Le rôle structurant du droit civil.
Que signifie l'événement annoncé à Bègles ? Pour le Dr François Danet, 36 ans, père de 2 enfants, psychiatre aux urgences de l'hôpital Edouard-Herriot de Lyon, « la société est de moins en moins instituée par des repères religieux, politiques, philosophiques et juridiques. Le droit, explique le praticien, par ailleurs médecin légiste, a évolué en trois temps : divin jusqu'au XIIe siècle, puis monarchique d'inspiration divine et laïque d'inspiration philosophique. » Au XIXe, il s'appuie, pour l'essentiel, sur Montesquieu et Rousseau. « Le droit laïque, qui nous régit, ne sert pas seulement à réguler les relations sociales entre les gens (procès, contrats) ; il permet de faire en sorte que les citoyens s'intéressent à certaines valeurs : avec le droit pénal, nous sommes dans le domaine de l'interdit ; avec le droit civil, dans celui de l'intériorisation, de la différenciation générationnelle et sexuelle.
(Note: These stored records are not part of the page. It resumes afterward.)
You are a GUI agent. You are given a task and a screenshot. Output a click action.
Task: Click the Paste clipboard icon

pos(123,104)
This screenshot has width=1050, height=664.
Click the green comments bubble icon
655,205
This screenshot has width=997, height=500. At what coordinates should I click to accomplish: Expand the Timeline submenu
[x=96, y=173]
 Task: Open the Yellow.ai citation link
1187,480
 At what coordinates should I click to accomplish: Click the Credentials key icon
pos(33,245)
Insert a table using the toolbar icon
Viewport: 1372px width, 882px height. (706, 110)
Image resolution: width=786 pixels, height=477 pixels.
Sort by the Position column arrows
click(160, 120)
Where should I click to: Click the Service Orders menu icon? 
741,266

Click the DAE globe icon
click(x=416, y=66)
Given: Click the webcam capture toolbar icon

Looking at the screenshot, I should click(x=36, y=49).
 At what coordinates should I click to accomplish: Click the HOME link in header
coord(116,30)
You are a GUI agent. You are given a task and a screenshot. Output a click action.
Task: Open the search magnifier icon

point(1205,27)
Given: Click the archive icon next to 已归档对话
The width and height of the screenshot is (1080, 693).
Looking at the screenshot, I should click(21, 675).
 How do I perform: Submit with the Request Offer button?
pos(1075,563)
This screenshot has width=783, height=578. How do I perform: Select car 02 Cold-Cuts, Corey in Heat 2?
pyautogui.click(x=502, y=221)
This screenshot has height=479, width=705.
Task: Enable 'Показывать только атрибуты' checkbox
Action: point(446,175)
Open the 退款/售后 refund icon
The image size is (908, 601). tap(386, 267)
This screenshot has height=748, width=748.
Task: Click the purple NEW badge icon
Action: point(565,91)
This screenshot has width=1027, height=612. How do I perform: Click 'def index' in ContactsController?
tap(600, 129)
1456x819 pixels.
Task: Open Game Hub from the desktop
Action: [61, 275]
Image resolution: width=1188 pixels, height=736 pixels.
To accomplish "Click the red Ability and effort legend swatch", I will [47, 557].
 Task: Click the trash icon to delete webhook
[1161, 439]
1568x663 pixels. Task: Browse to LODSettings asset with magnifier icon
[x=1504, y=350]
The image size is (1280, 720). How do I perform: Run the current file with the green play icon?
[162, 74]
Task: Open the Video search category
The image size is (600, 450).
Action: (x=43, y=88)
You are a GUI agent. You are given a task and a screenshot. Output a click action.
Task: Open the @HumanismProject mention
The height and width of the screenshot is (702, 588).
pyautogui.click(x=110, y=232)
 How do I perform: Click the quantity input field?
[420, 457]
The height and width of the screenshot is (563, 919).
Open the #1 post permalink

Ainsi, la loi sur la majorité constitue une injonction implicite faite aux enfants de se séparer de leurs parents, psychiquement et dans la réalité. »
Si, dans le passé, la religion était un guide de vie, ce rôle est désormais tenu par le droit qui ouvre des pistes.
Bien entendu, le droit peut être modifié. Encore faut-il en débattre avant, estime le médecin lyonnais. Selon lui, conférer un droit au mariage homosexuel supprimerait « une des fonctions du droit civil qui consiste à dispenser des ordres, de manière non formulée, en termes de différenciation sexuelle ». Forts de cette analyse du problème, « les éducateurs et assistants sociaux, majoritairement de gauche, rejettent le Pacs, car il déstabilise leurs relations avec les mineurs en difficulté, en disqualifiant le rôle structurant du droit civil. Du point de vue des mœurs, les intervenants sociaux sont traditionnels », commente le Dr François Danet.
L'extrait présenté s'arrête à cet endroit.